• _Cytowany fragment_:

☆ ☆ ☆ ☆ ☆ ☆ ☆

Rozmowy Putin-Janukowycz odwołane. Ukrainie nie po drodze z Unią Celną?

Czytaj więcej Subskrybuj 50% taniej
Sprawdź
Fot. PAP/EPA
Fot. PAP/EPA

Na nieokreślony termin przeniesiono zaplanowaną na wtorek wizytę prezydenta Ukrainy Wiktora Janukowycza w Moskwie, gdzie miał on rozmawiać z prezydentem Rosji Władimirem Putinem o współpracy Ukrainy z Unią Celną, którą tworzą Rosja, Białoruś i Kazachstan.

Wizytę odwołano, gdyż ustalenia dotyczące "wypracowania wzajemnie korzystnych form współpracy Ukrainy z Unią Celną" wymagają "dodatkowych konsultacji na poziomie eksperckim" - poinformowała administracja ukraińskiego prezydenta w krótkim komunikacie.

☆ ☆ ☆ ☆ ☆ ☆ ☆

(Zapisane pozycje ze zbioru)

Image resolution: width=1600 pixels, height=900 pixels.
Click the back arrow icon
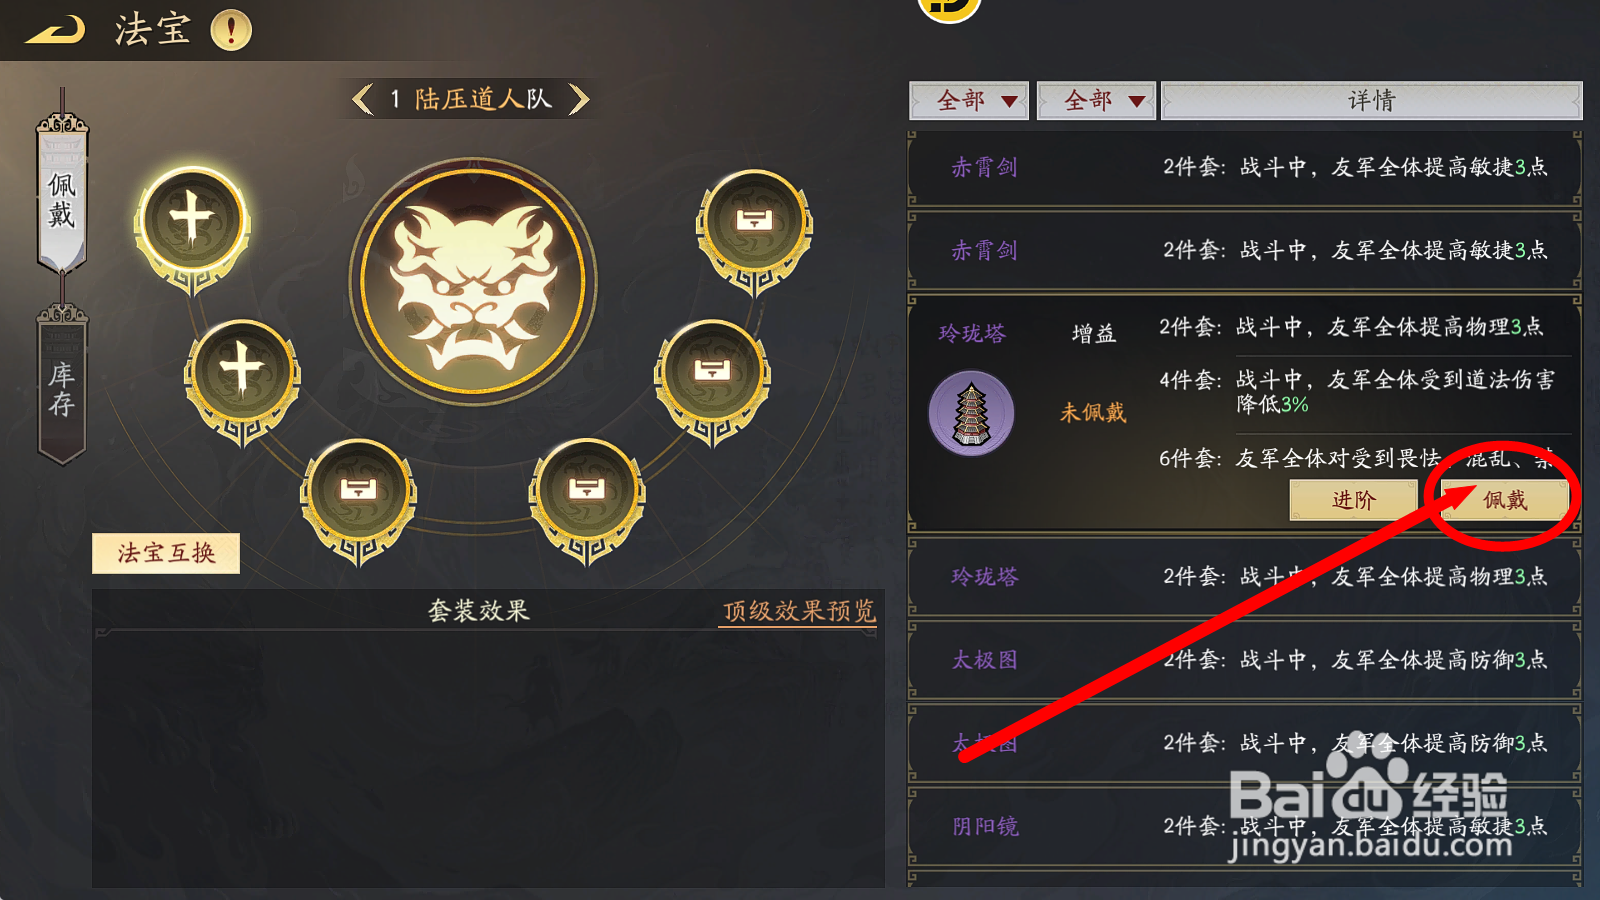click(x=55, y=31)
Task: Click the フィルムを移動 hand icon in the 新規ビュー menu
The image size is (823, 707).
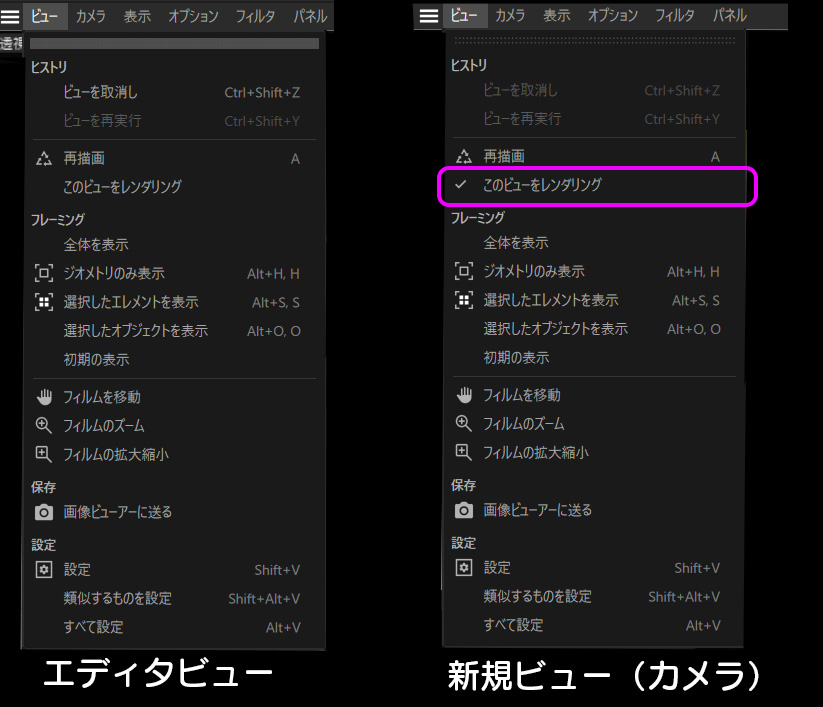Action: (x=464, y=395)
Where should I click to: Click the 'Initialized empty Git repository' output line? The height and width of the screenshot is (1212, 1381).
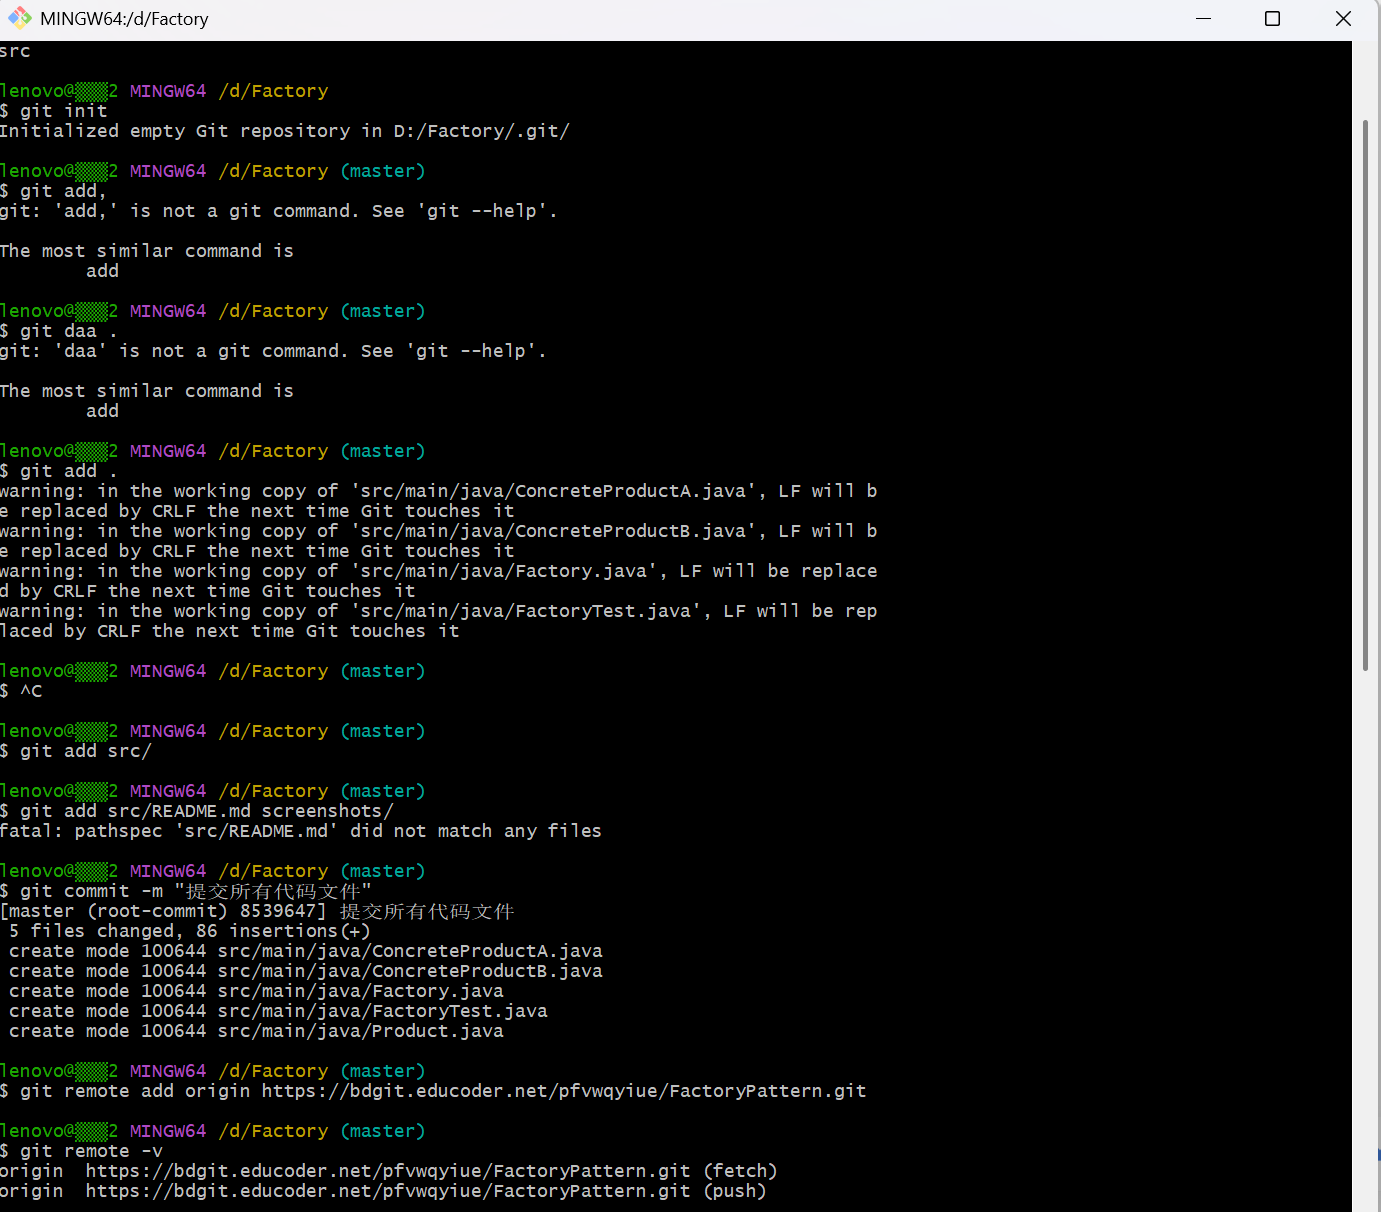pyautogui.click(x=284, y=131)
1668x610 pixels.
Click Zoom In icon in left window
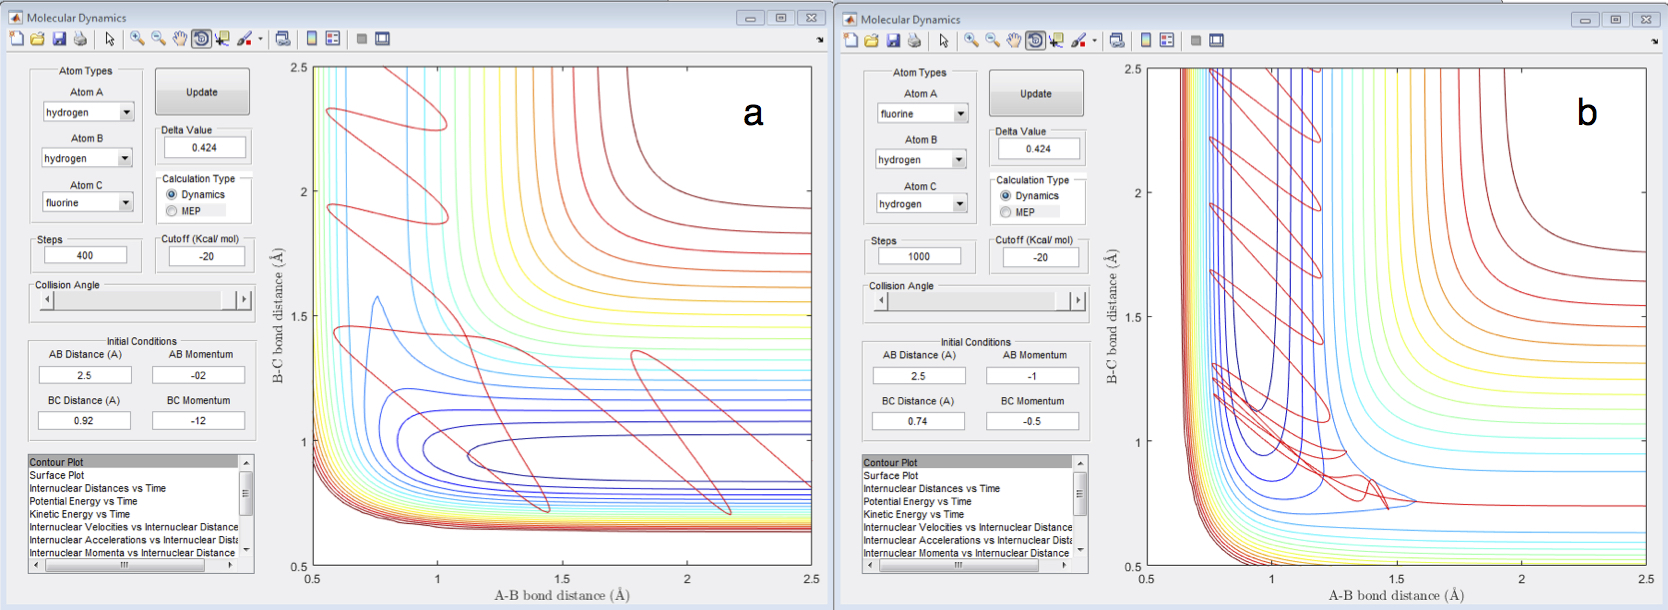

☆ ☆ ☆ ☆ ☆ ☆ ☆

• _Zadanie do wykonania_: Zamień w cytowanym fragmencie „wtorek” na „czwartek” i przepisz tekst, zaczynając od „Na nieokreślony termin” i idąc aż do „Białoruś i Kazachstan.”. Pozycje nie są tu do niczego potrzebne.

• _Wynik zadania_:
Na nieokreślony termin przeniesiono zaplanowaną na czwartek wizytę prezydenta Ukrainy Wiktora Janukowycza w Moskwie, gdzie miał on rozmawiać z prezydentem Rosji Władimirem Putinem o współpracy Ukrainy z Unią Celną, którą tworzą Rosja, Białoruś i Kazachstan.